- _WHAT IS BEING ASKED_
From the entries below, please output exactly the lines starting at the one containing "About (69, 838)" and ending at the one containing "Funki Foot Repair Balm, 4 oz (654, 982)", both included.

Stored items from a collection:
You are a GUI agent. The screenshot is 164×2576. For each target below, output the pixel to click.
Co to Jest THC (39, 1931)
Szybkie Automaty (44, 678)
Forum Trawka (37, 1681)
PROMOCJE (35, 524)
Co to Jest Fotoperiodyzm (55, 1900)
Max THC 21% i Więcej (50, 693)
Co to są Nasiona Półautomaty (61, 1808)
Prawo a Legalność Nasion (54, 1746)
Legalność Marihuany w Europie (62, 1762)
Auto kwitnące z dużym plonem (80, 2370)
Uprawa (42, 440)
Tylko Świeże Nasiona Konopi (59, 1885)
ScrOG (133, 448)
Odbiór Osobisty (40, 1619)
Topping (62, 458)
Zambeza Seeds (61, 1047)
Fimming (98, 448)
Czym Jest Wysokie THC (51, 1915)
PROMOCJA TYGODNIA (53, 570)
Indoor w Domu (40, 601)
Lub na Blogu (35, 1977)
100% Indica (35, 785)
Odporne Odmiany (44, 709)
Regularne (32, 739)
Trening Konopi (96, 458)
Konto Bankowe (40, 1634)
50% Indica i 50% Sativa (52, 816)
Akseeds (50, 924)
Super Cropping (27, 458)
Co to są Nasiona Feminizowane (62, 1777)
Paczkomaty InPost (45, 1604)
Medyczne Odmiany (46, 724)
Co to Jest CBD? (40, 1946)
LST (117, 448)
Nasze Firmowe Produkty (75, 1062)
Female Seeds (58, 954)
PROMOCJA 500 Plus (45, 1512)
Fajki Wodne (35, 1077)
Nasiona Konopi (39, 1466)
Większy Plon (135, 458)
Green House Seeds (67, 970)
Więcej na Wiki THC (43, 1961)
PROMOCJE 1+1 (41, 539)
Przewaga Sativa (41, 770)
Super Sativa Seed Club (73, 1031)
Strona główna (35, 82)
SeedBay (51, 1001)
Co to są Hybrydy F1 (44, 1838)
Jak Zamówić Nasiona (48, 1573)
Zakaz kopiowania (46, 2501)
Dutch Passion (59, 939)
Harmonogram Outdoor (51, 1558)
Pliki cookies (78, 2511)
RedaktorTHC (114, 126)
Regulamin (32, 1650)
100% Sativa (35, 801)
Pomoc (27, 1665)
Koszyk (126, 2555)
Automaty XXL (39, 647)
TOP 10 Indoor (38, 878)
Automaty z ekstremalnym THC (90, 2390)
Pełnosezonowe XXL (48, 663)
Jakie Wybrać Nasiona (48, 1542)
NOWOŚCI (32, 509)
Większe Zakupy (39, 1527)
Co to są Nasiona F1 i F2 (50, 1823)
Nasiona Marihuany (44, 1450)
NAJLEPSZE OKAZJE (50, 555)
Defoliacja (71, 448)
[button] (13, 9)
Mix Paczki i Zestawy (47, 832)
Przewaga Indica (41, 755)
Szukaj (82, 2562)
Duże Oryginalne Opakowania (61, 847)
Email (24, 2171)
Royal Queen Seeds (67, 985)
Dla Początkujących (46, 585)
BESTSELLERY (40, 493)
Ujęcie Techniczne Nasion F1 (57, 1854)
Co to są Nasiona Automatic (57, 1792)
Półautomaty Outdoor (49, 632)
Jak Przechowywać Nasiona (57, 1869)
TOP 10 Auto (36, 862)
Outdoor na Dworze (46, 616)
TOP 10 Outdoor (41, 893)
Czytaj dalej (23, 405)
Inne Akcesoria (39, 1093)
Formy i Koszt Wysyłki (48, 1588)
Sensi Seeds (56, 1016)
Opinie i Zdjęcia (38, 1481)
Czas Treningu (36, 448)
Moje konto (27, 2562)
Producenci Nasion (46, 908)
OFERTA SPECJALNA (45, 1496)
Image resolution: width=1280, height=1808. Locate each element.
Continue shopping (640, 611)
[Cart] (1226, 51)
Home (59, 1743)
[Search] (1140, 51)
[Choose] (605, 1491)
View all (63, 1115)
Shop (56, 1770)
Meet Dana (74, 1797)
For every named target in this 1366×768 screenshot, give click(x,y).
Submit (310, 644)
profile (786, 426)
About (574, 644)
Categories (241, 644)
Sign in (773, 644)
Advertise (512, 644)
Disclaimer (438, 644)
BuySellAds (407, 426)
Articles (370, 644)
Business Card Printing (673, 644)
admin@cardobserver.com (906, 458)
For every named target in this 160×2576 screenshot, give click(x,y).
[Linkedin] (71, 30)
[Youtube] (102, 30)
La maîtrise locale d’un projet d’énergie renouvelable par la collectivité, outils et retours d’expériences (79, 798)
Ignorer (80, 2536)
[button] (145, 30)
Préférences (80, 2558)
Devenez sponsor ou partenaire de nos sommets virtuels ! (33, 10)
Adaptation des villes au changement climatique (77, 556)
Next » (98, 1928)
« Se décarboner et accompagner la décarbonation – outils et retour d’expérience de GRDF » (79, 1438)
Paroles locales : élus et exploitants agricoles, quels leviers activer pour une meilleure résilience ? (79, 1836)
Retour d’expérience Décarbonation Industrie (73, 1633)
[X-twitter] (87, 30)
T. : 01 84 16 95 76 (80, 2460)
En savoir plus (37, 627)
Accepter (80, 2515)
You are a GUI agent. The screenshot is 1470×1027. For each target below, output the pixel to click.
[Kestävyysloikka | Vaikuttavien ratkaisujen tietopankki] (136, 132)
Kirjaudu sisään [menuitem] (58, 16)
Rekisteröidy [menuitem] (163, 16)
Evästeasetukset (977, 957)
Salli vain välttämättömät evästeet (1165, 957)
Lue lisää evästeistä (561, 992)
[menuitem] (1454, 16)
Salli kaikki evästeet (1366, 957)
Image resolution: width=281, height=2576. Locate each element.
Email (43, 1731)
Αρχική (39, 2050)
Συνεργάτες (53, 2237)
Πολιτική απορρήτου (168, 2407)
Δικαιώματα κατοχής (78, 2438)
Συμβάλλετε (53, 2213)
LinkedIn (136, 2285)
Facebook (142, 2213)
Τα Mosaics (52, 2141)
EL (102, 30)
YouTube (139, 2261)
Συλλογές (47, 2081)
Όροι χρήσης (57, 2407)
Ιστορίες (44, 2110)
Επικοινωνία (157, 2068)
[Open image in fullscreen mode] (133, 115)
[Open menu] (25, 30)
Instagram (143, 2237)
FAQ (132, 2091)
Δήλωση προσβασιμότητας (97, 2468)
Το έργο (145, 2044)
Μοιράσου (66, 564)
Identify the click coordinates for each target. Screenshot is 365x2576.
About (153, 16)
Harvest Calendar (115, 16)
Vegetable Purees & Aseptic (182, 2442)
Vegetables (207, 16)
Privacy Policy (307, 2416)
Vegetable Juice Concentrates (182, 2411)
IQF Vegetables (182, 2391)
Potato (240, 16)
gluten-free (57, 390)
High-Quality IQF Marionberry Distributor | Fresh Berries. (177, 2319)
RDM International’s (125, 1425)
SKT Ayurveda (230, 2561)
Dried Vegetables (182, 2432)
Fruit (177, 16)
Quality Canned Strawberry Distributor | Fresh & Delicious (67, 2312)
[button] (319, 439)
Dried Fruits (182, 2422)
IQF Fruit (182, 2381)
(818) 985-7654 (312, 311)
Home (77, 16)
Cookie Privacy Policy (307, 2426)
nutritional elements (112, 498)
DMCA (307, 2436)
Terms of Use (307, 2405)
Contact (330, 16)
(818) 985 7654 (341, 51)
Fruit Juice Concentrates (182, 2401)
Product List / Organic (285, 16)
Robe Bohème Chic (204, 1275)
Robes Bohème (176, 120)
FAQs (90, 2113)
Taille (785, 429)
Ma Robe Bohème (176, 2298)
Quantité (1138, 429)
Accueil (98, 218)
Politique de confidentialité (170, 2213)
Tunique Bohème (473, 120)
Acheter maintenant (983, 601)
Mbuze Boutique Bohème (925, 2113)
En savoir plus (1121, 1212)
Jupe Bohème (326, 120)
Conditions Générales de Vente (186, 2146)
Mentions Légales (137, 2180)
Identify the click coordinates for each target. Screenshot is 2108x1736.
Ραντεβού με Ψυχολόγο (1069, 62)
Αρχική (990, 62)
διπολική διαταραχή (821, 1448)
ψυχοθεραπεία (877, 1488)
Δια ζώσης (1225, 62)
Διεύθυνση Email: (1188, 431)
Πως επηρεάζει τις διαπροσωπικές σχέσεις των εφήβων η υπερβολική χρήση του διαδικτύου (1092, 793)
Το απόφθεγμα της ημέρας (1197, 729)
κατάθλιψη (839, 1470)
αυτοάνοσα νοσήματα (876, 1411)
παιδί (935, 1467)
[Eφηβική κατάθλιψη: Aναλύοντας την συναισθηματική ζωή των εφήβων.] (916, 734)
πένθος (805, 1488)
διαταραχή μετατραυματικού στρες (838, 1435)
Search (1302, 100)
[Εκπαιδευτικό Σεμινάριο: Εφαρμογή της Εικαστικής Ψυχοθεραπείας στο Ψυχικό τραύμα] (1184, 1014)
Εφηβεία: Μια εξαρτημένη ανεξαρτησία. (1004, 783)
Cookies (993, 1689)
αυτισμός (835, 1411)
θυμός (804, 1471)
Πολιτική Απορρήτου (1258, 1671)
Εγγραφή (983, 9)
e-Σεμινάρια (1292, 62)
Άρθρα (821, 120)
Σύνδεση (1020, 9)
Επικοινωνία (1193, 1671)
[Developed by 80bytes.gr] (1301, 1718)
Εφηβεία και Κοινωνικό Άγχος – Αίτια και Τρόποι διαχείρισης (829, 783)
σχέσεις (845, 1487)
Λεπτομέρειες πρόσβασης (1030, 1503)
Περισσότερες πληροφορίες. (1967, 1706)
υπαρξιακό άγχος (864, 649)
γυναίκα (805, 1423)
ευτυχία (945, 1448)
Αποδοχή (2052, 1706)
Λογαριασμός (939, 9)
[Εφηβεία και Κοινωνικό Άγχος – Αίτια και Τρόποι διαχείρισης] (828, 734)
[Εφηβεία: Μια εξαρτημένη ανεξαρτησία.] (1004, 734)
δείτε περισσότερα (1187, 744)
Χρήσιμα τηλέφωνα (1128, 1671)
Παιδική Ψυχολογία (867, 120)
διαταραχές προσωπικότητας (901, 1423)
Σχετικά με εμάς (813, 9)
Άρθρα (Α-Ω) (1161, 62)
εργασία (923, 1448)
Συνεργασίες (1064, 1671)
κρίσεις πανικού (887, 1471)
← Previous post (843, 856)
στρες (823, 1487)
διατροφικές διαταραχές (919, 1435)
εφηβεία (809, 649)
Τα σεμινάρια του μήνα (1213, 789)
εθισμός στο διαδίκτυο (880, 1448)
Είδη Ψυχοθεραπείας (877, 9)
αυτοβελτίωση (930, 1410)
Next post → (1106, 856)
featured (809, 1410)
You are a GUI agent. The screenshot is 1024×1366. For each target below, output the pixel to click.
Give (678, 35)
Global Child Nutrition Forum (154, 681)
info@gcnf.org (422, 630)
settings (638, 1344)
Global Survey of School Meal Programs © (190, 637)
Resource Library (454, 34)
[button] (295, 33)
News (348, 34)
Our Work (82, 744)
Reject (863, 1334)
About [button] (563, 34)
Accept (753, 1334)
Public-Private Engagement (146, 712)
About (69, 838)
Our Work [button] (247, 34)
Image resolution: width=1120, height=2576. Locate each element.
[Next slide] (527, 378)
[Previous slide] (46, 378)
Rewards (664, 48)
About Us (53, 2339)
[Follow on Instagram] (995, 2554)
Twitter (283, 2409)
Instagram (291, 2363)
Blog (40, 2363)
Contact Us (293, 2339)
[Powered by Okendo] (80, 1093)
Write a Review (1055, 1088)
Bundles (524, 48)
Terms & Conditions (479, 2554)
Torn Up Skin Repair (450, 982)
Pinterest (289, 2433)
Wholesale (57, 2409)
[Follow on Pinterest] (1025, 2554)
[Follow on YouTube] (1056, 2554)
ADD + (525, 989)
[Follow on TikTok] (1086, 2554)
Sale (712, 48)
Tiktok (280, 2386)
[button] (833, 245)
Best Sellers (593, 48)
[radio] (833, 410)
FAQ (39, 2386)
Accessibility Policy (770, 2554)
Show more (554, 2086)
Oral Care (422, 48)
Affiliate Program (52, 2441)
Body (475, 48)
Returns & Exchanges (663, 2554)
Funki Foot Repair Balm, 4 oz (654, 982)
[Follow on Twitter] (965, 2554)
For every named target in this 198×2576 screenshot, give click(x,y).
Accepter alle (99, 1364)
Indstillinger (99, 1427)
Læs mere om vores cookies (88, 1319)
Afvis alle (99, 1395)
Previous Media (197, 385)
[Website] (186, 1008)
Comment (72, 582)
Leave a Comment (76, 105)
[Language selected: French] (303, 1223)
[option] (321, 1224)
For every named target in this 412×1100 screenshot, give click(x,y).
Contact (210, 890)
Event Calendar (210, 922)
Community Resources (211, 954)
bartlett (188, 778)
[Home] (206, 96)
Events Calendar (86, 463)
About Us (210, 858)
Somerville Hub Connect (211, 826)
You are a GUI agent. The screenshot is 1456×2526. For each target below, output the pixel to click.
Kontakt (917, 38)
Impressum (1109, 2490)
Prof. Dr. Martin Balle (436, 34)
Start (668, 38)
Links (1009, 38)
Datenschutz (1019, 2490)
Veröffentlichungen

- _WORKED SOLUTION_
About (69, 838)
Our Work [button] (247, 34)
Image resolution: width=1120, height=2576. Locate each element.
[Next slide] (527, 378)
[Previous slide] (46, 378)
Rewards (664, 48)
About Us (53, 2339)
[Follow on Instagram] (995, 2554)
Twitter (283, 2409)
Instagram (291, 2363)
Blog (40, 2363)
Contact Us (293, 2339)
[Powered by Okendo] (80, 1093)
Write a Review (1055, 1088)
Bundles (524, 48)
Terms & Conditions (479, 2554)
Torn Up Skin Repair (450, 982)
Pinterest (289, 2433)
Wholesale (57, 2409)
[Follow on Pinterest] (1025, 2554)
[Follow on YouTube] (1056, 2554)
ADD + (525, 989)
[Follow on TikTok] (1086, 2554)
Sale (712, 48)
Tiktok (280, 2386)
[button] (833, 245)
Best Sellers (593, 48)
[radio] (833, 410)
FAQ (39, 2386)
Accessibility Policy (770, 2554)
Show more (554, 2086)
Oral Care (422, 48)
Affiliate Program (52, 2441)
Body (475, 48)
Returns & Exchanges (663, 2554)
Funki Foot Repair Balm, 4 oz (654, 982)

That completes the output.